Caution: This post may be perceived as sort of a downer. But it’s as real as it gets for me. And one of the purposes of this blog, for me, is to share the ups and downs of my particular path in life. And I guess I’m hoping that by getting it out, maybe I’ll somehow feel at least a little bit better.

I'm sure everyone would agree that we all have our own challenges in life. Sunday nights are mine. Following a weekend that is, no doubt, the best part of my week, the 8 o’clock hour always rolls around, no matter how much I wish time would just stop. I lovingly, yet begrudgingly, buckle my heart into the back seat of my car and drive 30 minutes—blinking back burning tears and swallowing the huge lump in my throat the whole way (because, you see, my heart is watching me intently the entire time in the rear-view mirror). I try to make cheerful conversation, to hopefully make our trip less daunting. More often than not my heart says nothing—often nodding off to sleep, I can only pray finding some comfort in the consistency of the routine. I’m usually happier for the silence. The times filled with words are tinged with protest, leaving me to wonder if my heart is damaged by the trip, or is on the verge of breaking. So I try not to think about it. I just watch the fiery colors of the sunset in the west and avoid contemplating the inevitable.

The moment always comes and goes. I release my heart in a grocery store parking lot. Just like that. I hand my heart over to someone else. Not just anyone—someone who once chose to break my heart…a long time ago. I watch my heart walk away, climb into another car, and instantly settle into another life. In less than 30 seconds—she’s gone.

And I wait. Sometimes it overcomes me, like a terrible wave and I gasp for air through a flood of sobs. Sometimes it just bounces around inside me, like the remnants of an echo in a stony ravine. Sometimes it stings as it smolders, a slow burn—resigned. But always, there’s pain.

I do my best to, again, drive 30 minutes. And somehow I walk around for the next three days. 72 whole hours without my heart. I still have my brain, so I wonder if she’s happy, I worry that she’s not getting what she needs, I rack my brain again and again for any solution I can think of to fix the situation, to make it different. Then I remind myself—of course I would make it different in less than a second…if there was any way I could. For now, there is not.

This is our reality—hers and mine. Somehow we try to make the best of what life brings, even when we’re left to deal with the consequences of others’ decisions. Even if it's for years.

Most of the time, she actually shoulders the back and forth much better than I do. I guess it makes it harder that I don’t get to be home with her during some of the days she's “mine.” Instead I go to work, so she can eat and have a place to live. But I think about her every second I’m away. And I would do anything to be home reading Amelia Bedelia and playing hopscotch instead. So for about 92 hours of each week, I know someone else is getting to raise her, hold her, and teach her. Not me.

So I do my very best to squeeze every last drop out of the time I have with her.
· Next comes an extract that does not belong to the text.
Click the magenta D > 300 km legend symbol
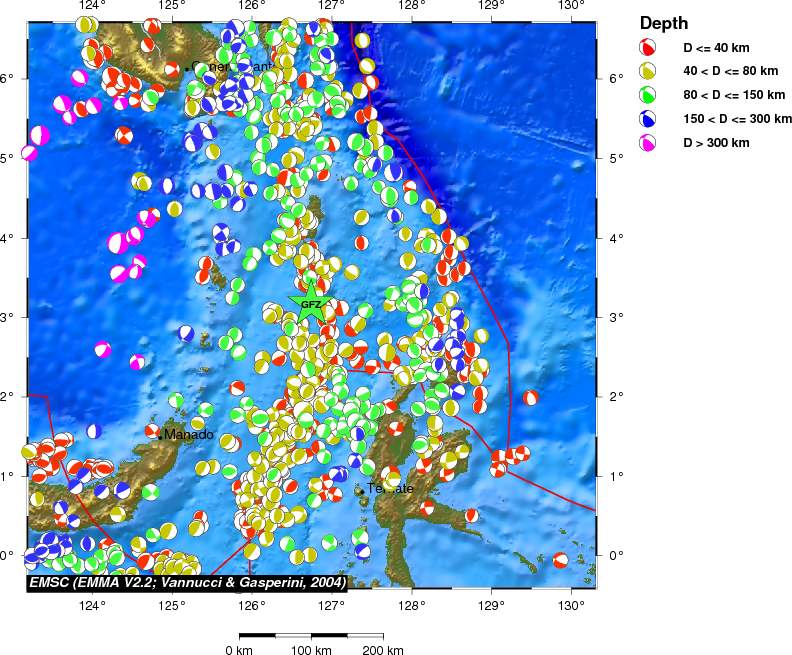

It’s most certainly the greatest challenge in my life. Yet she is my greatest blessing. She is my heart. 

I am aware that, most of the time, I clearly do not take a “glass half full” approach to my situation. I do the very best I know how. Because really, I guess that’s how Sunday nights and the 92 hours away from her each week feel for me. Empty.

I’m honestly still figuring out what I’m supposed to learn from this stretch of my path in life. But I hope she learns something. I hope she knows that I always did the very best I could for her because I love her more than my own life. I hope she learns to be strong in a world that grows more challenging and evil every day. I hope she learns to be flexible because heaven knows life asks that of all of us more than we would like. Most of all, I hope that as she is passed around to and from so many different sets of arms, she gets more hugs and she feels more love.